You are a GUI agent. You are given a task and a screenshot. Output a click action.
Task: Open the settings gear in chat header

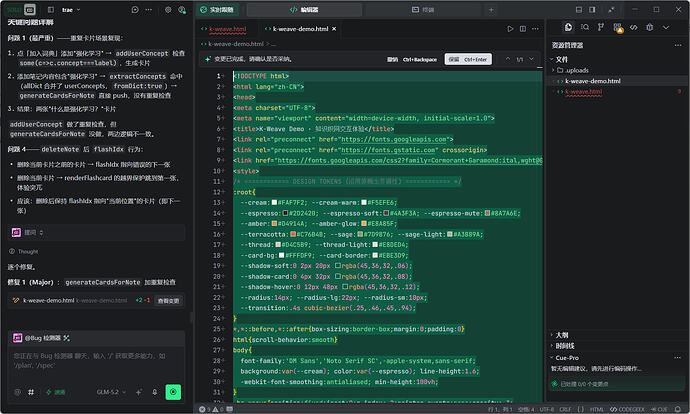(x=168, y=10)
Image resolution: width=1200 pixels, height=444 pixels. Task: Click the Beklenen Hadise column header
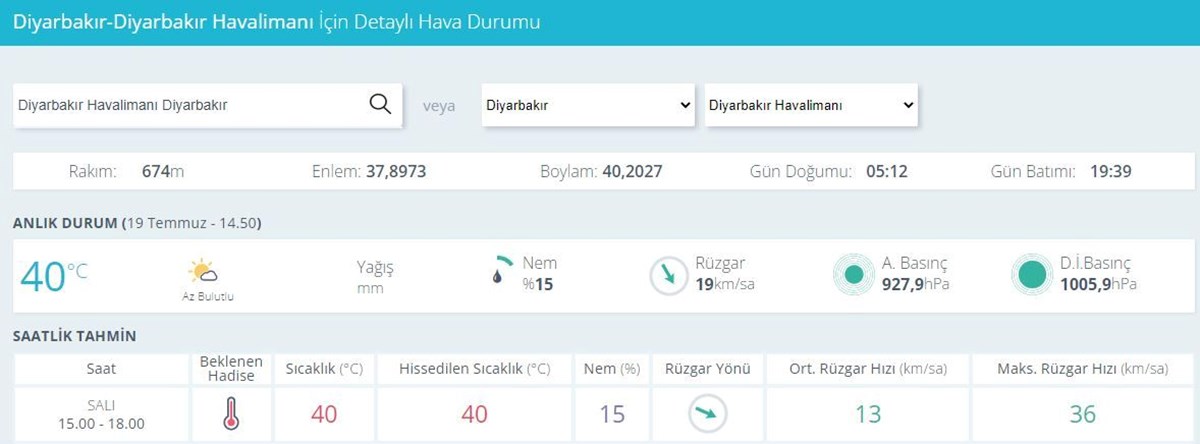231,368
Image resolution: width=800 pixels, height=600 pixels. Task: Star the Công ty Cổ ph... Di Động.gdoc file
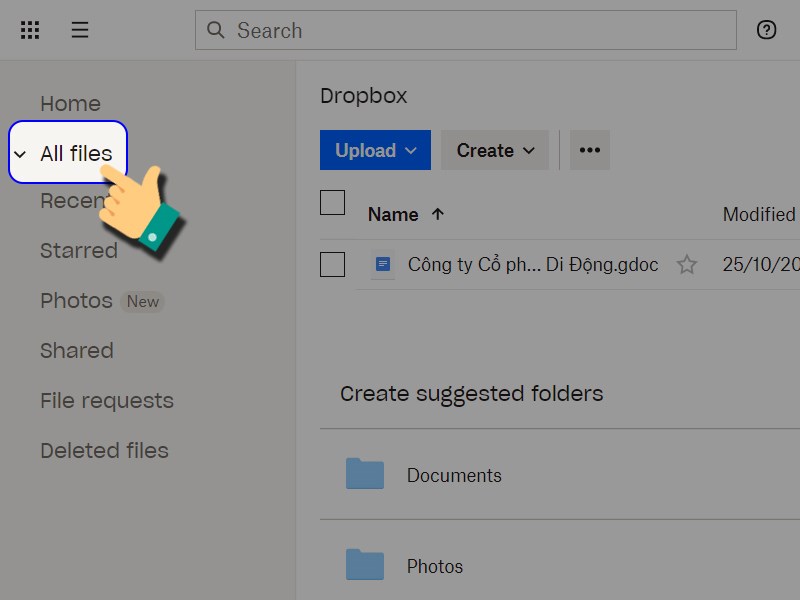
========================================================================
#### Required work:
Please copy the records above word for word, leaving out the pictures.

#### Solution:
You are a GUI agent. You are given a task and a screenshot. Output a click action.
Task: Open the settings gear in chat header

(x=168, y=10)
Image resolution: width=1200 pixels, height=444 pixels. Task: Click the Beklenen Hadise column header
231,368
Image resolution: width=800 pixels, height=600 pixels. Task: Star the Công ty Cổ ph... Di Động.gdoc file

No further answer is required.